Philip Hynes (48) was a shepherd who was married to Margaret (38). They had 2 sons Denis (15), and Martin (5), along with 7 daughters Julia (14), Kate (12), Mary (10), Maggie (8), Norah (5), Bridget (2), and Anne (<1). All of the children (but the two youngest daughters) were listed as scholars and everyone in the house (except the two youngest daughters) could read and write. The family of 11 lived in a 3rd class house with 2 front windows and 2 rooms. Once again Patrick Cullinan was the landowner of the holdings Philip’s house was situated along with his stable, cow house, a calf house, piggery, and barn.

John Murphy (65) was a married farmer who lived with his wife Mary (60), son Michael (30), daughter Margaret (20), and visitor Mary O’Brien (8). His two children were listed as farmer’s son and daughter while the visitor was included as a scholar. The three children were single, and able to read and write, unlike their parents. Everyone was able to speak both English and Irish, but John Murphy who spoke Irish only. The 5 of them lived in a 2nd class house with 3 rooms and 3 front windows. John Murphy owned the land his house occupied along with a stable, cow house, a calf house, piggery, barn, potato house, and a shed.

Thomas Murphy (47) was a farmer who married Margaret (42) and had 3 daughters Bridget (22), Katie (20), and Mary (18), along with 4 sons John (17), Thomas (12), Michael (10), and Patrick (8). Everyone in the house spoke both Irish and English and all the children were single. The three daughters were listed as being farmer’s daughters and the eldest son John’s occupation was farmer’s son. The three youngest boys were listed as scholars. Neither of the parents could read or write and Bridget, Michael, and Patrick could ‘read only’. The remaining children could both read and write. The family lived in a 2nd class house with 3 front-facing windows. There were 3 rooms in the house, which was established on terrain that Thomas Murphy owned, along with a single cow house.

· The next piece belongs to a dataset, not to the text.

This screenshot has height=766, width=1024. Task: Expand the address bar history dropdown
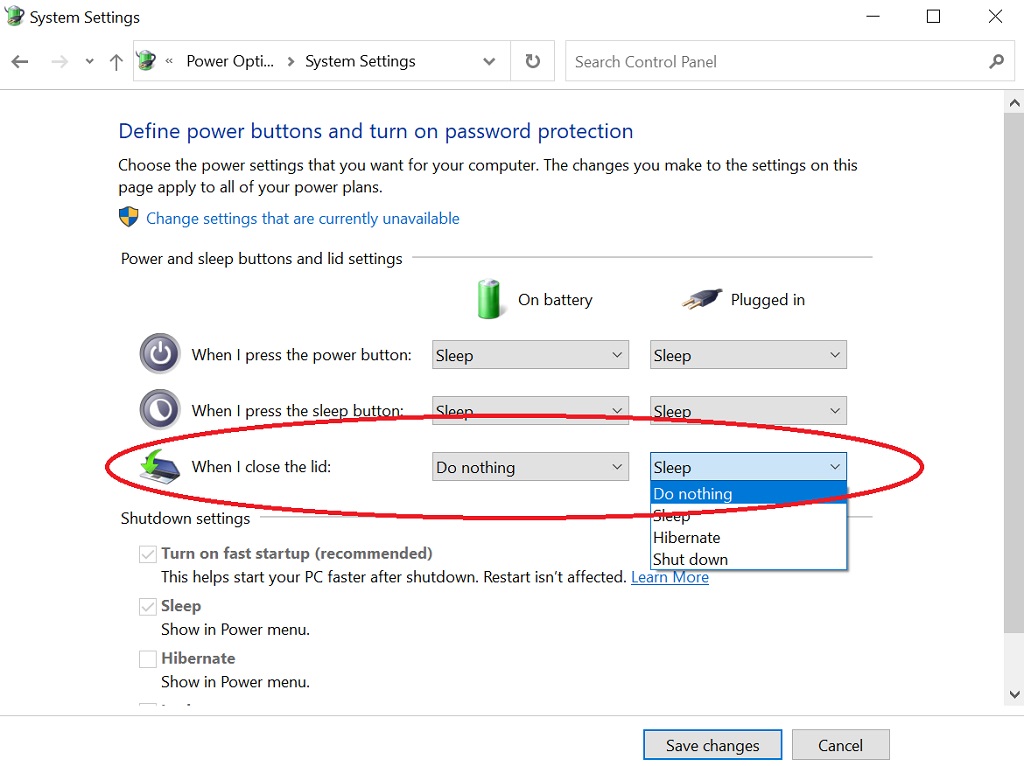pos(488,61)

Patrick Murphy (32) was listed as a farmer. He was identified on the census as being married to Kate (31). They lived with their daughter Mary (12), and sons James (11), Patrick (10), Augustin (1), along with a married border, Mary Forde (45). The three eldest children were noted as scholars while Mary Forde was listed as a domestic servant. All but Mary Forde and Augustin were able to read and write and all three adults spoke both English and Irish. The 7 of them lived in a 2nd class house with 3 rooms and 3 front windows. Patrick Murphy owned not only the property encompassing the house, but his stable, cow house, calf house, piggery, barn and shed as well.

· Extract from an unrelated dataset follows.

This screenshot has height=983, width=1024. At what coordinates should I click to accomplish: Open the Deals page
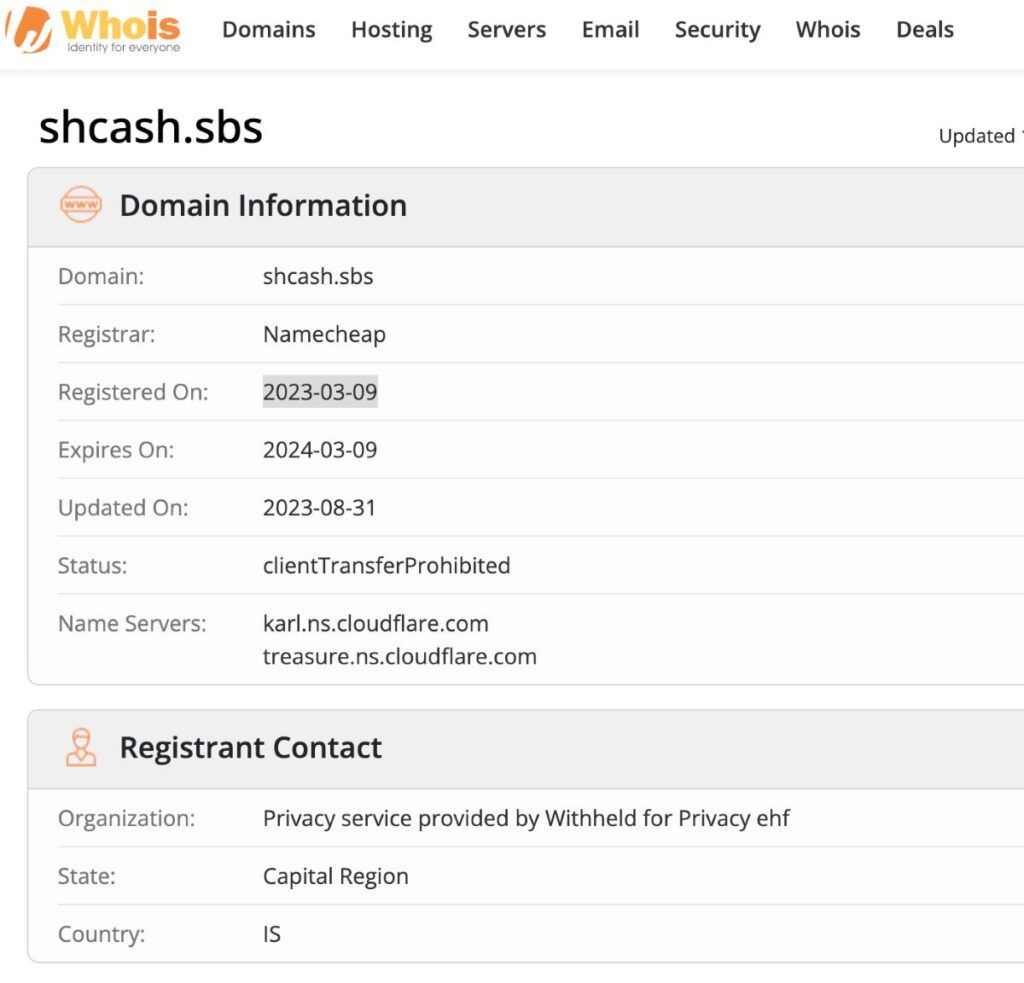pyautogui.click(x=923, y=30)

Michael Collins (60) was a farmer who was widowed. He resided with his 2 daughters Mary (20), and Bridget (14), and 3 sons Michael (17), Thomas (16), and Robert (12). All in the house spoke Irish and English and none were married. The only people able to read and write were Mary and Robert. The 3rd class house they lived in had 2 front windows and 3 rooms. Michael Collins also owned the land his house was situated on, along with a stable, cow house, piggery, and shed.

Margaret Leonard (65) had no occupation listed. She was a widow who lived with her son Michael (29) who was listed as a farm labourer, and grandchildren Patrick Duffy (10) and Kate Duffy (6). The two children were scholars and Patrick was the only one in the family who could read. They all spoke Irish and English. All four of them lived in a 4th class house with 1 room and no front-facing windows. Patrick Cullinan owned the land her house resided.

Martin Leonard (29) was a single farmer. He could read and speak Irish and English. He lived alone in his 3rd class house with 1 room and 2 front windows. He owned the land his house was situated on.

Census 1911

There were 13 households in Ballybrone in 1911. There were 55 inhabitants, 24 were male and 28 were female. All of the occupants were Roman Catholic. The birthplace of all the residents, but one man, in the townland, was County Galway. but Thomas Murphy originated from County Mayo. The heads of households were: Philip Hynes, Michael Murphy, Thomas Murphy, Patrick Murphy, Michael Collins, Margaret Kelly, John Fahey, Patrick Glynn, Denis Hynes, Michael Murphy, Martin Collins, Patrick Morris, and Martin Leonard.

Philip Hynes (54) was a shepherd who was married to Maggie (50). They were married for 27 years in 1911 and although they had 11 children, 10 children remained in 1911. They lived with their 2 single sons Denis (27), and Martin (19), and 5 daughters Norah (17), Maggie (15), Bridgie (12), Annie (10), and Winifred (7). The three youngest daughters were listed in the census as scholars and both sons were noted as general labourers. All of the family spoke both Irish and English and all were able to read and write. They lived in a 3rd class house with 2 front windows and 4 rooms. Patrick Cullinane owned the property this house was built on along with Philip’s stable, cow house, calf barn, dairy, piggery, fowl house, barn, and shed.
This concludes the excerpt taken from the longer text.